Assignment: Your answer must be an exact copy of the entries below, with every picture removed.

Data for review:

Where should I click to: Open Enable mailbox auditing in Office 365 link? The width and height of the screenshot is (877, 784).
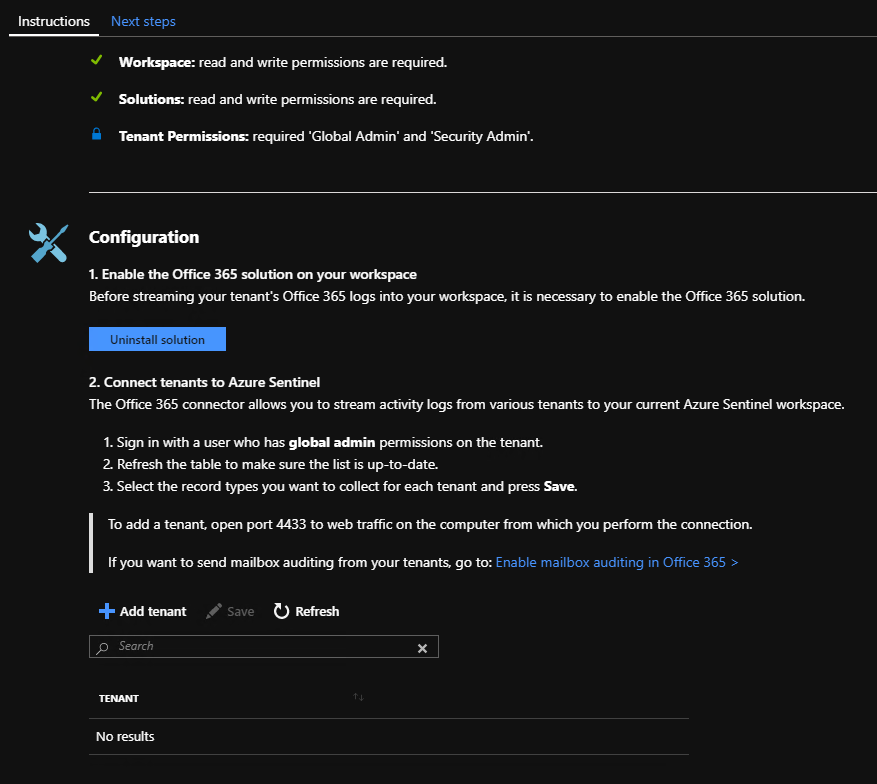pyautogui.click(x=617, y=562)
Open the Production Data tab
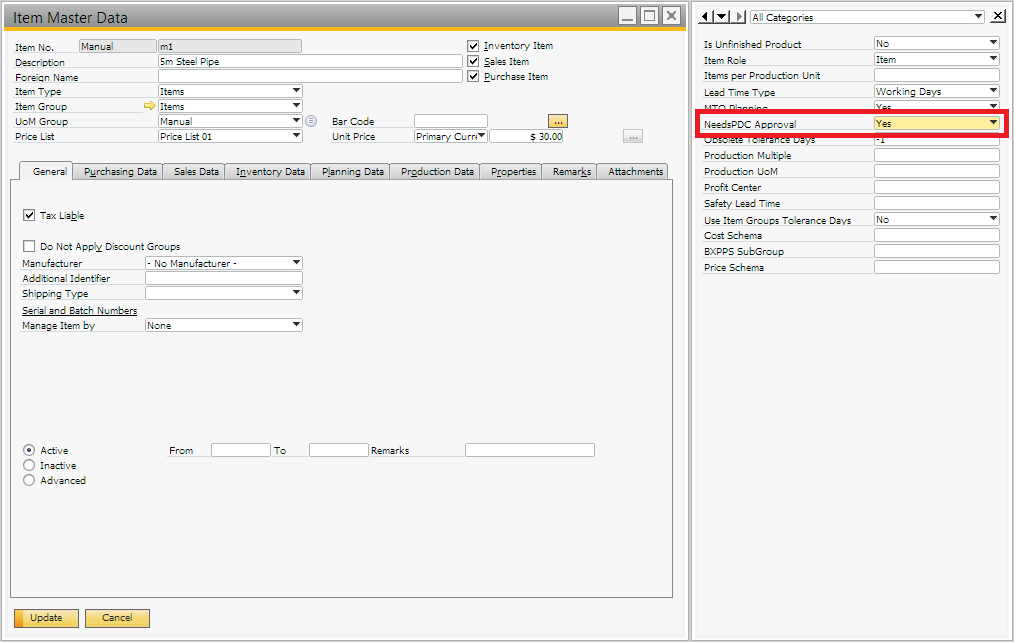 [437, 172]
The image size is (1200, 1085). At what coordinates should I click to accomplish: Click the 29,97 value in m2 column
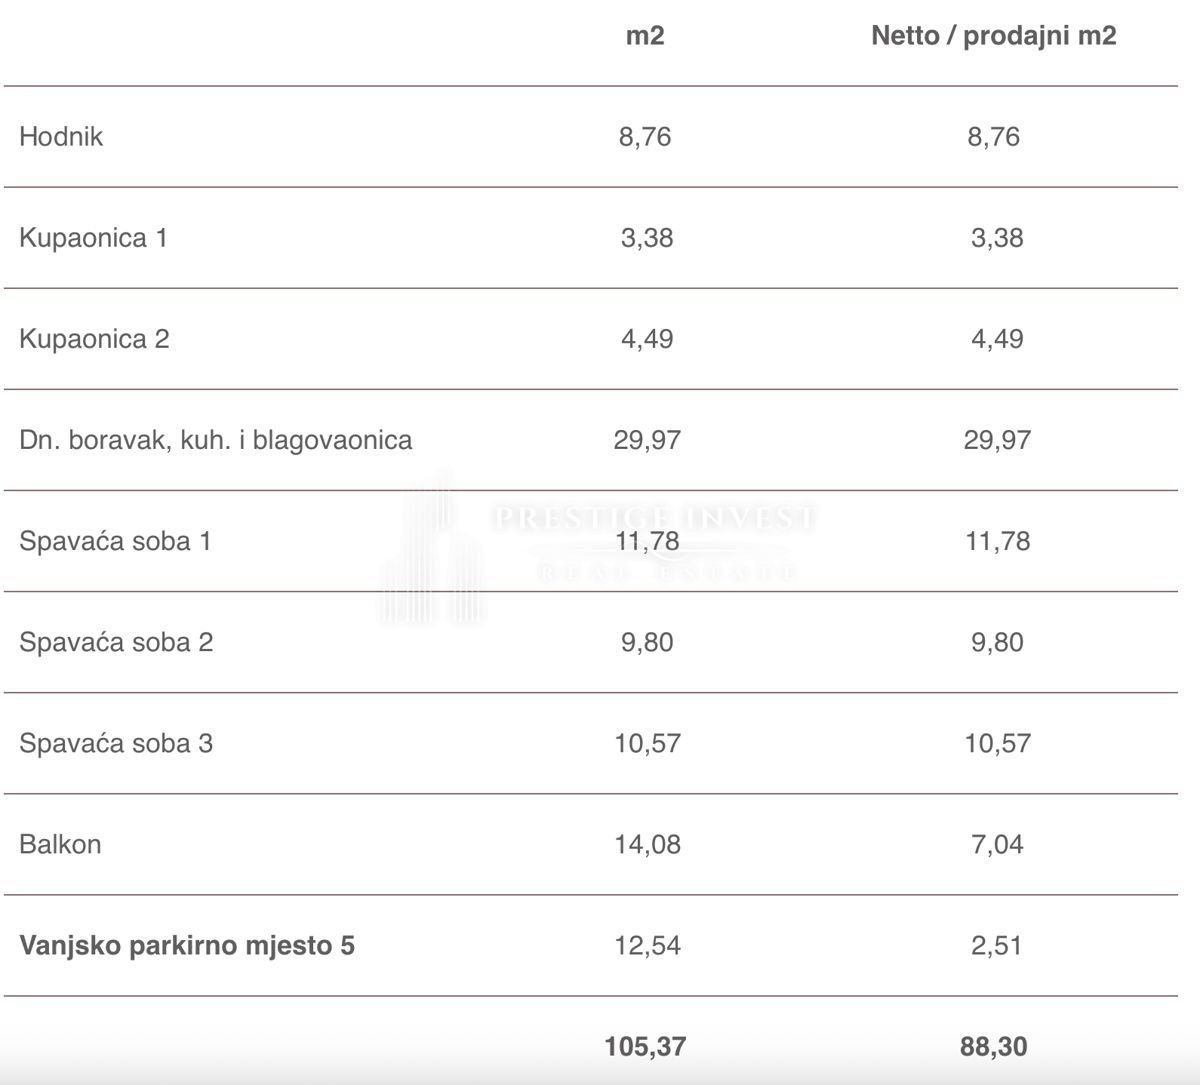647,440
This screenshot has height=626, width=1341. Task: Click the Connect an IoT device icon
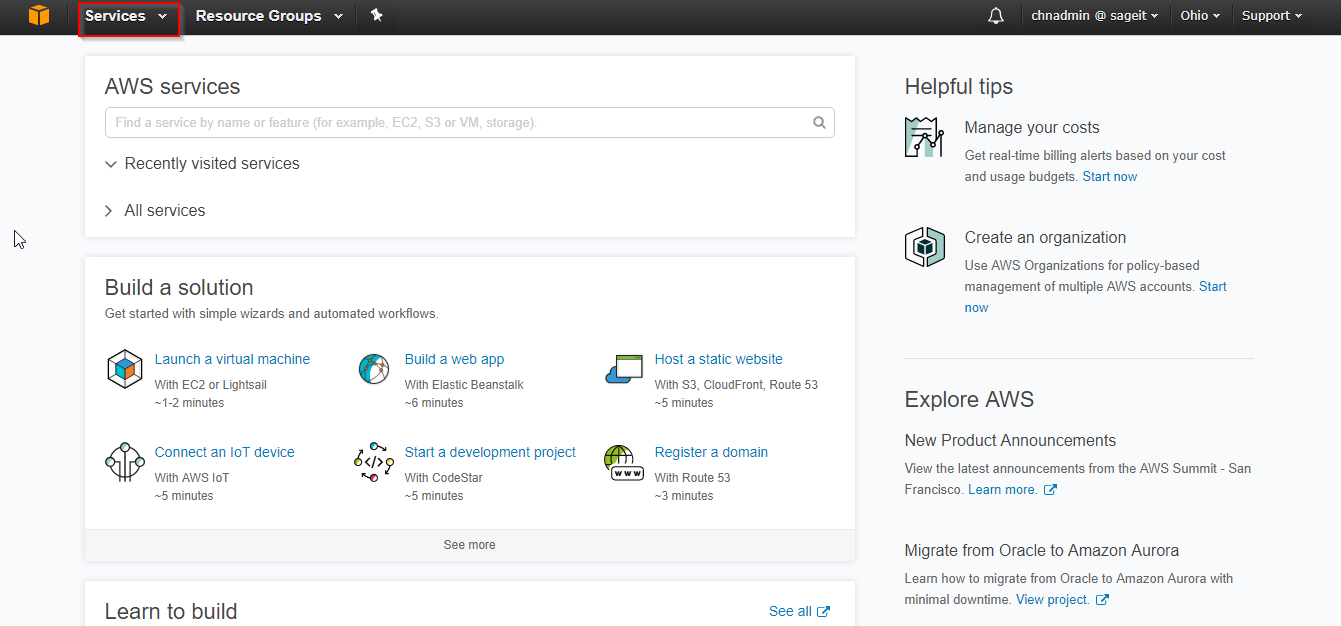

Response:
Where should I click to: Open Enable mailbox auditing in Office 365 link? The width and height of the screenshot is (877, 784).
pyautogui.click(x=617, y=562)
Open the Production Data tab
 [437, 172]
The image size is (1200, 1085). At what coordinates should I click to accomplish: Click the 29,97 value in m2 column
647,440
This screenshot has height=626, width=1341. Task: Click the Connect an IoT device icon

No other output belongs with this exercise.